A posh party celebrates the designer’s new relationship with Barneys.
You know guests are having a good time when the Perrier-Jouet runs out by 8:45 pm.
Barneys New York celebrated the latest designer to join its stable when the chic retailer hosted a party Wednesday night at an equally chic venue: Salon 94, the Upper East Side gallery that doubles as the home of art collector and patron Jeanne Greenberg Rohatyn. London-based designer Osman Yousefzada was the guest of honor—Barneys has been carrying his tailored-meets-modernist clothes since his Resort collection arrived in stores in November, but this was the first chance to formally welcome him into the fold.

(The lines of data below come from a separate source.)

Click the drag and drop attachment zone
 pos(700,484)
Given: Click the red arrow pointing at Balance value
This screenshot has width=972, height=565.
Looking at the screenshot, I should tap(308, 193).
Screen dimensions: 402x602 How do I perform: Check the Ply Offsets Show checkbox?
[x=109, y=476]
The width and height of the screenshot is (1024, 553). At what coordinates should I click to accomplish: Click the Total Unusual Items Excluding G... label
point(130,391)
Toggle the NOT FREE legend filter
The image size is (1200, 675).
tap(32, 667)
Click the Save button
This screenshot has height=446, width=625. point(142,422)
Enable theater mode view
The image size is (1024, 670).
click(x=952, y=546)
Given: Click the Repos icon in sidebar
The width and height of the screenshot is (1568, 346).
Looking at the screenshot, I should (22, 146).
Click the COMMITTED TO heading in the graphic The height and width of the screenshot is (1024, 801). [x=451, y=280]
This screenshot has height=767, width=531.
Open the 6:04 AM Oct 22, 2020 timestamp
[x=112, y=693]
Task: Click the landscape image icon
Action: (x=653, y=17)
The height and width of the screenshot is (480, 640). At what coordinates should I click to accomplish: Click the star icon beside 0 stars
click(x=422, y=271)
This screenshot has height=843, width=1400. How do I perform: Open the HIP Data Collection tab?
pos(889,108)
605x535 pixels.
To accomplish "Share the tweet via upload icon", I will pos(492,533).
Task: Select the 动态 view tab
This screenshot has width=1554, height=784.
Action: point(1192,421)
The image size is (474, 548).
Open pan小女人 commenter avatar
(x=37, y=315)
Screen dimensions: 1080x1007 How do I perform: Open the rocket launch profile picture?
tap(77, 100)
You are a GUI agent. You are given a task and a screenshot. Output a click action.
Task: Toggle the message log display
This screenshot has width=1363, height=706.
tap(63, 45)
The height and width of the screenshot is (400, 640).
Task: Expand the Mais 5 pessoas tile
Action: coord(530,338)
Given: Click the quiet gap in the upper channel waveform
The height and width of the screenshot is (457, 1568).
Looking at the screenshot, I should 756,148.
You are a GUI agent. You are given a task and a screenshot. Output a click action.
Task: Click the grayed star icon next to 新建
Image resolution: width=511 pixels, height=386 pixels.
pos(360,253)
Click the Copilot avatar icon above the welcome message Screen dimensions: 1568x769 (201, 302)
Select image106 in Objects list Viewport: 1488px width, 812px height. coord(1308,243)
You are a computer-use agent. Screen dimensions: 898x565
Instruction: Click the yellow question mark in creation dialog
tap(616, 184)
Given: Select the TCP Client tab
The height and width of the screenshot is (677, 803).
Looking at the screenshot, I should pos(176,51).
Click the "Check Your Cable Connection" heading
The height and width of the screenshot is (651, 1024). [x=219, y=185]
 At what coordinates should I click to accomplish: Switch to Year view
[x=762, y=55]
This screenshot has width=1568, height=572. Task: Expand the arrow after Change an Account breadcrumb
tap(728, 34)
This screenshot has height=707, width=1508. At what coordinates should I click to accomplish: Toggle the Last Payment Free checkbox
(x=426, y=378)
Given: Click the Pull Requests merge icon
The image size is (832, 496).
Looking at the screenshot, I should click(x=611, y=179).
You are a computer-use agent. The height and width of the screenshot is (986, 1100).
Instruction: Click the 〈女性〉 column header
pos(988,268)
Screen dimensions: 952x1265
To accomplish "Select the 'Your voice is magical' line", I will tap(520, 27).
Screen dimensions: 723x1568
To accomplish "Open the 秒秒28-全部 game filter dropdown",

“It popped up and we went for it,” explains Barneys CEO Daniella Vitale. “Barneys is very passionate about collaborating with artists, with writers, with designers, and ultimately this is a celebration of that.”
For Yousefzada, currently celebrating the 10th year of his eponymous label, making the leap to featured designer at Barneys is a dream realized, he says. “The way they present things differs from everything else you encounter in retail—everything has room to breathe, and it looks like beautiful product. Everything is allowed to stand by itself,” he says. “It’s also quite a discerning customer. There isn’t one particular Barneys customer, but what they tend to have in common is that they see quite a lot. [The collection] has done really well, also, so it’s been wonderful.”
The party also served as the debut event for the designer's latest edition, dubbed No. 5, of The Collective, a biannual style journal that includes contributions from friends and colleagues, Yousefzada says. “It started out as a look book, and from there it became a showcase of real women wearing the clothes, and we invited a lot of different artists to work on it,” he explains. “It’s a way for us to have a dialogue with our end client.”
Photographer Sophie Elgort contributed a photo essay to The Collective No. 5 and was among the night’s guests; her brother Ansel was a late arrival, turning up with girlfriend Violetta Komyshan. Alek Wek, Michael Avedon and Emma Ferrer also could be found, either in the various gallery spaces or congregating near the Mediterranean buffet supper in the kitchen. Indeed, the party drew twice the number of people anticipated, a testimony to how well liked Yousefzada is among the fashion and art crowds.
His following among the Hollywood set is also strong; fans include Lupita Nyong’o, who named Osman pants her favorite item of clothing when asked for Vanity Fair’s 2014 International Best-Dressed List. “It’s quite amazing to have a woman so much in the public eye wearing your clothes,” Yousefzada says. He soon christened one of his “Perfect Five” capsule collections “the Lupita.”
Ultimately, what was it about Osman’s collection that led to an order from Barneys? “There was color, there was tulle, there were pearls; it seemed very feminine and youthful, but not too young,” Vitale says. “There’s something very emotional about his designs, but he also really cares about clothes that fit, and he cares about dressing a woman.”
If you love Osman, it’s likely because of Yousefzada’s devotion to tailoring, imbued with details that inject a fresh attitude and touch of modernity. “When people try your clothes on, they want to be a better version of themselves,” he says. “And you can do anything with structure. A strong silhouette that’s still feminine and flattering—that’s what I try to do with my aesthetic.”
Yousefzada’s palpable enthusiasm for his work was likewise being celebrated Wednesday evening, Vitale adds. “I always say that we liked the clothes, and then we fell in love with the person,” she says. “After seeing how many collections a year, how many showroom visits, how many clothes, when you go in and have that kind of reaction, you know it’s right.”